_Task statement_
Verbatim copy, images excluded: write out each record shown below.

_Data excerpts_
....

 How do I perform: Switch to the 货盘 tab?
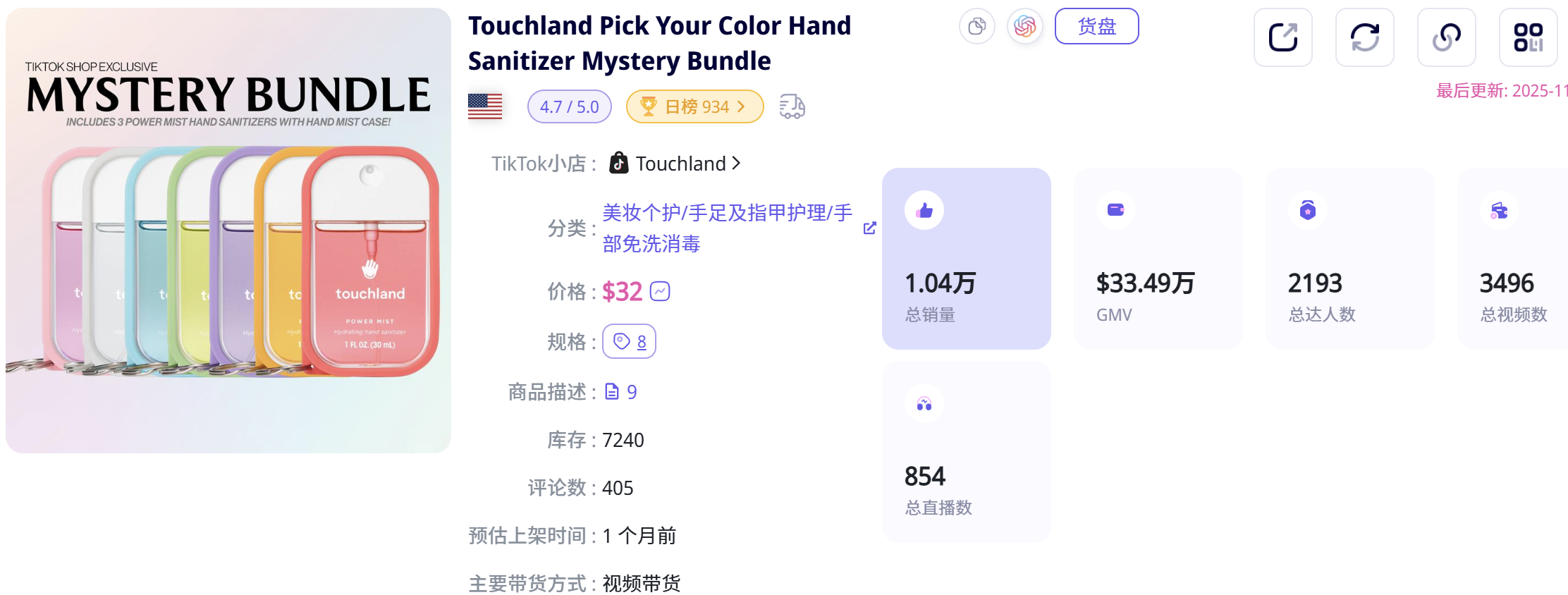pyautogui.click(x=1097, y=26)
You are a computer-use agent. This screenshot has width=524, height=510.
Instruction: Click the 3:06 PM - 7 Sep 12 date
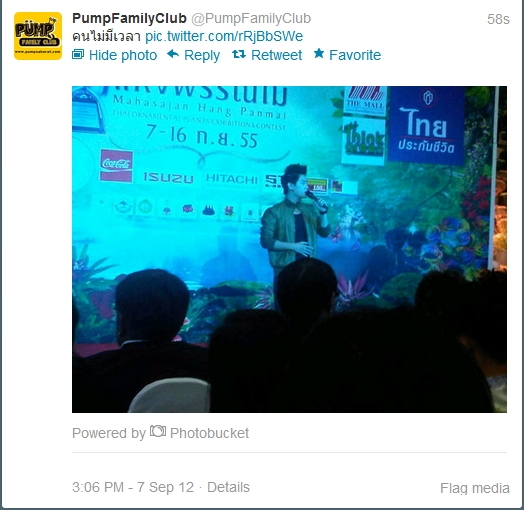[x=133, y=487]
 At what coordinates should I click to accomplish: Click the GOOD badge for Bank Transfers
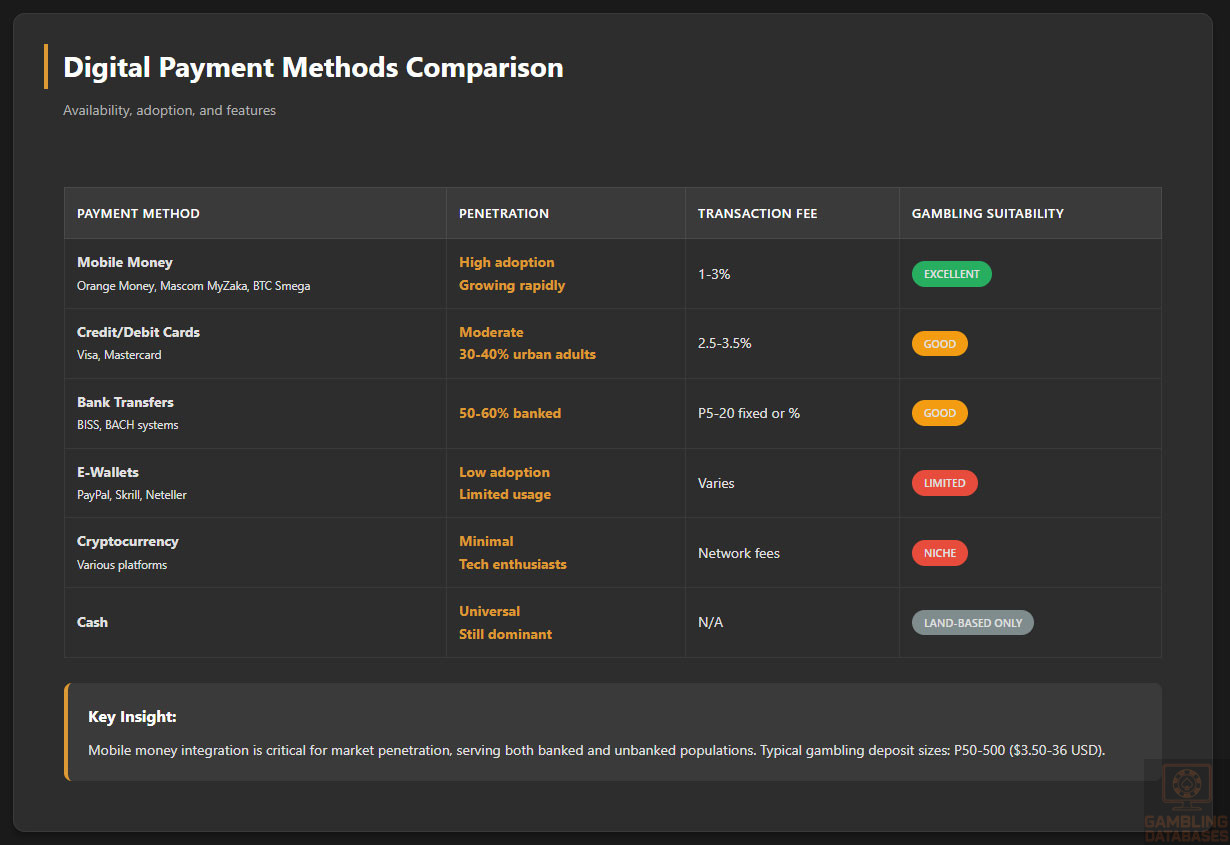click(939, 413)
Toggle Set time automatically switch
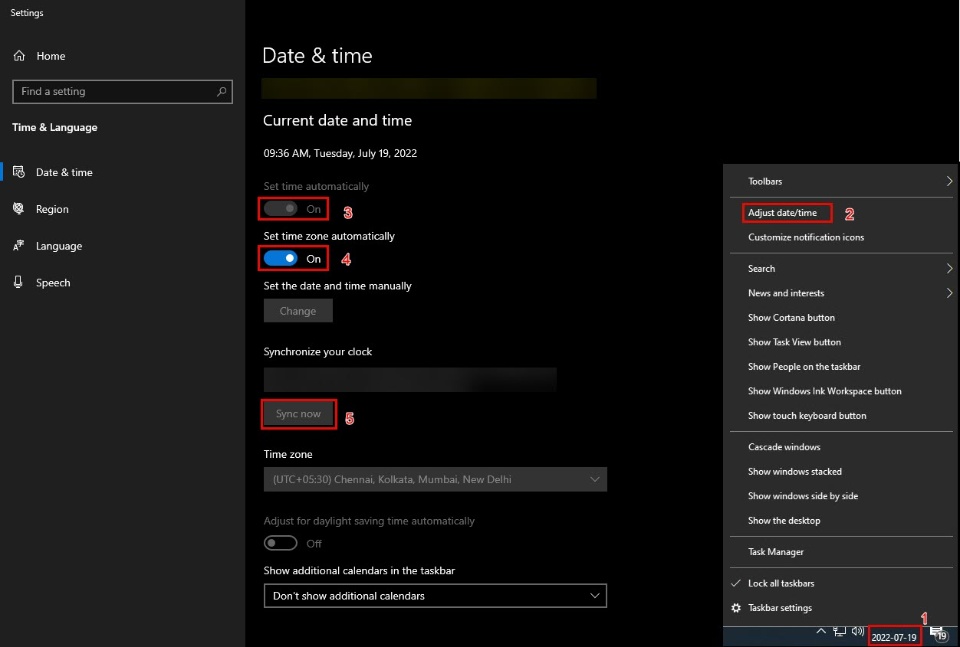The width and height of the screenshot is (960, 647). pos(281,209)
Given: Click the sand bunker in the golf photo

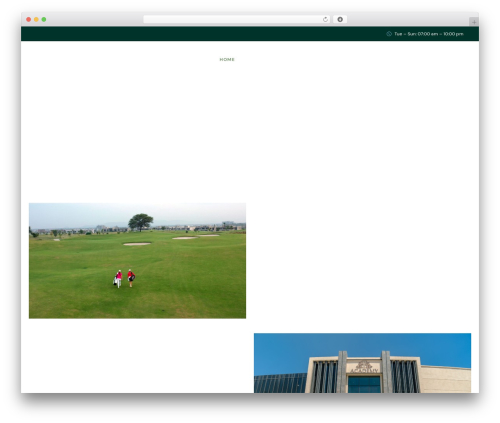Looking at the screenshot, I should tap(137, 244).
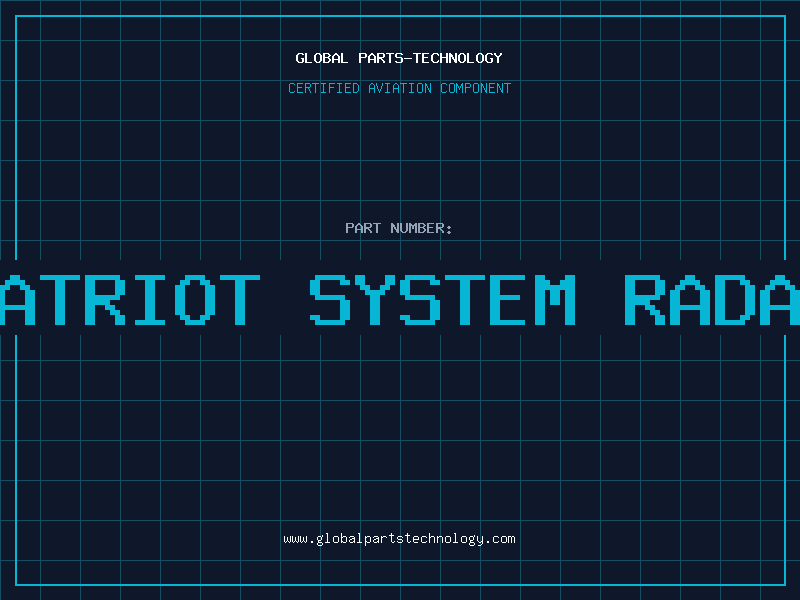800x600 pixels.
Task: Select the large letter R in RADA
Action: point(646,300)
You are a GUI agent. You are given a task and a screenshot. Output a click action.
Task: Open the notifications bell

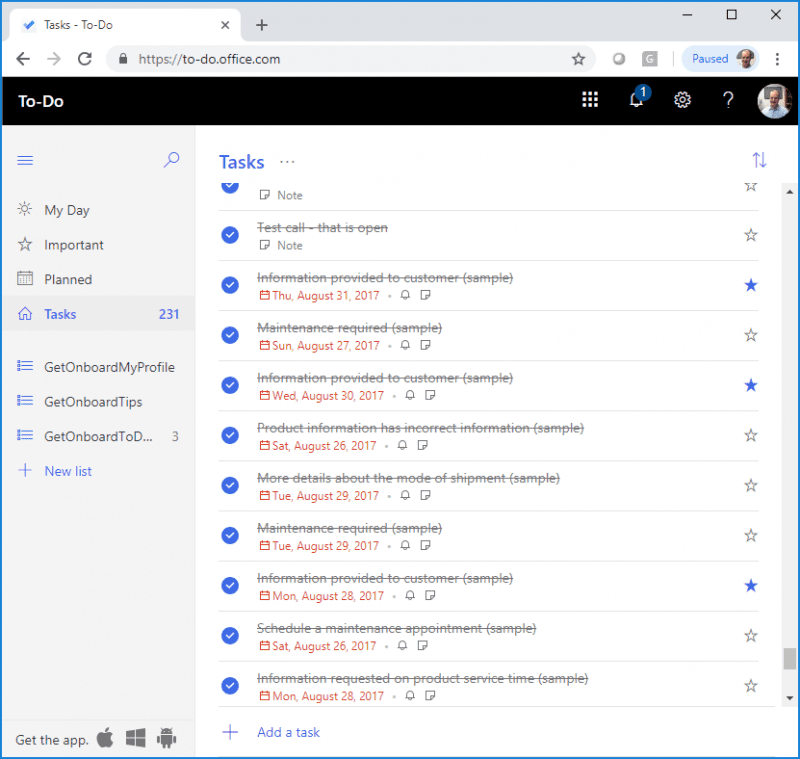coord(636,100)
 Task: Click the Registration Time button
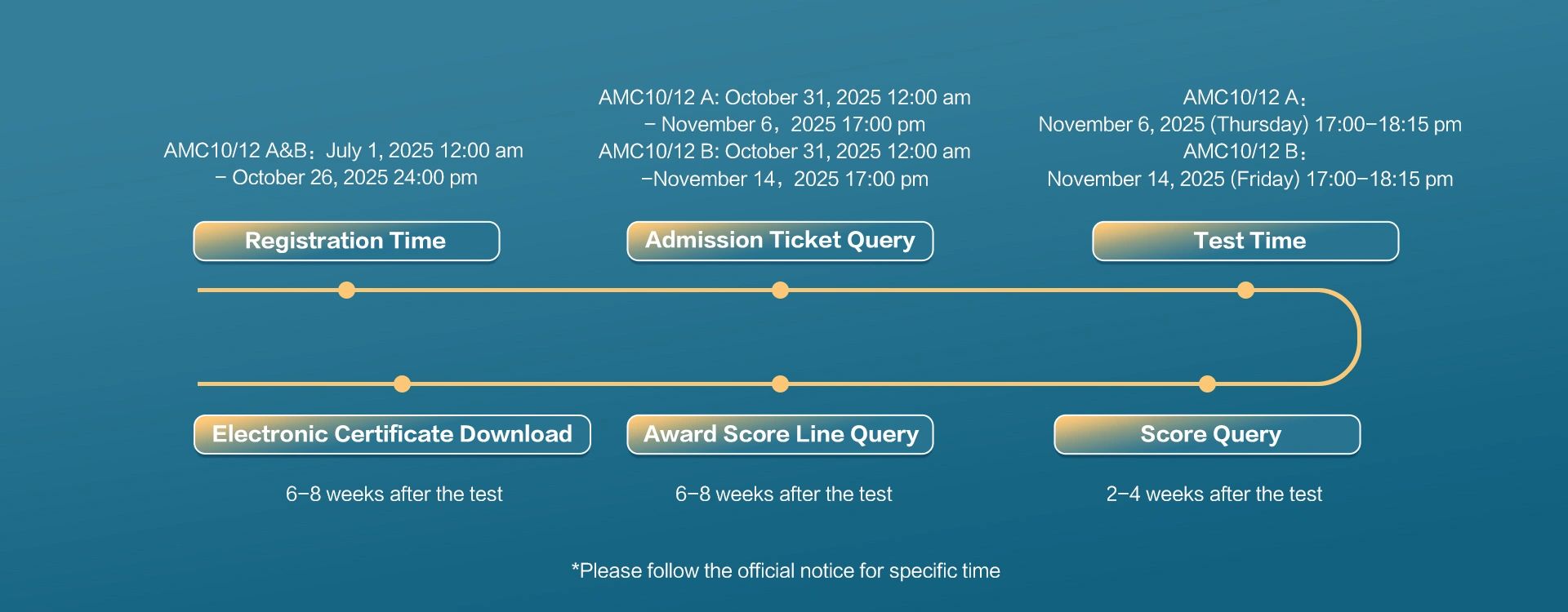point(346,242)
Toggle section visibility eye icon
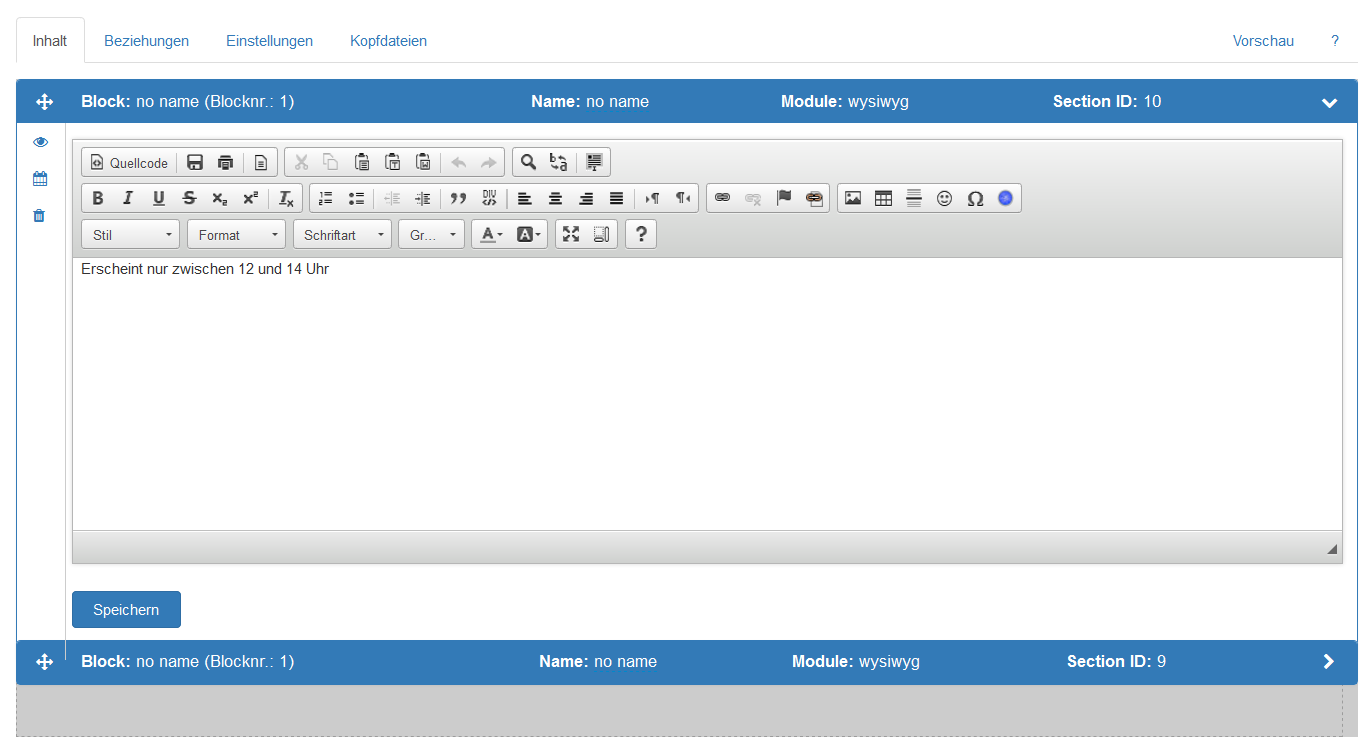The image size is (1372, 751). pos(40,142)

....

_Task result_
 How do I perform: Switch to the 货盘 tab?
pyautogui.click(x=1097, y=26)
You are a computer-use agent. This screenshot has width=524, height=510.
Instruction: Click the 3:06 PM - 7 Sep 12 date
[x=133, y=487]
 At what coordinates should I click to accomplish: Click the GOOD badge for Bank Transfers
click(939, 413)
Toggle Set time automatically switch
The width and height of the screenshot is (960, 647). pos(281,209)
Given: Click the sand bunker in the golf photo

Looking at the screenshot, I should tap(137, 244).
800x600 pixels.
Task: Select the large letter R in RADA
Action: point(646,300)
You are a GUI agent. You are given a task and a screenshot. Output a click action.
Task: Open the notifications bell

coord(636,100)
 Task: Click the Registration Time button
point(346,242)
Toggle section visibility eye icon
The image size is (1372, 751). pos(40,142)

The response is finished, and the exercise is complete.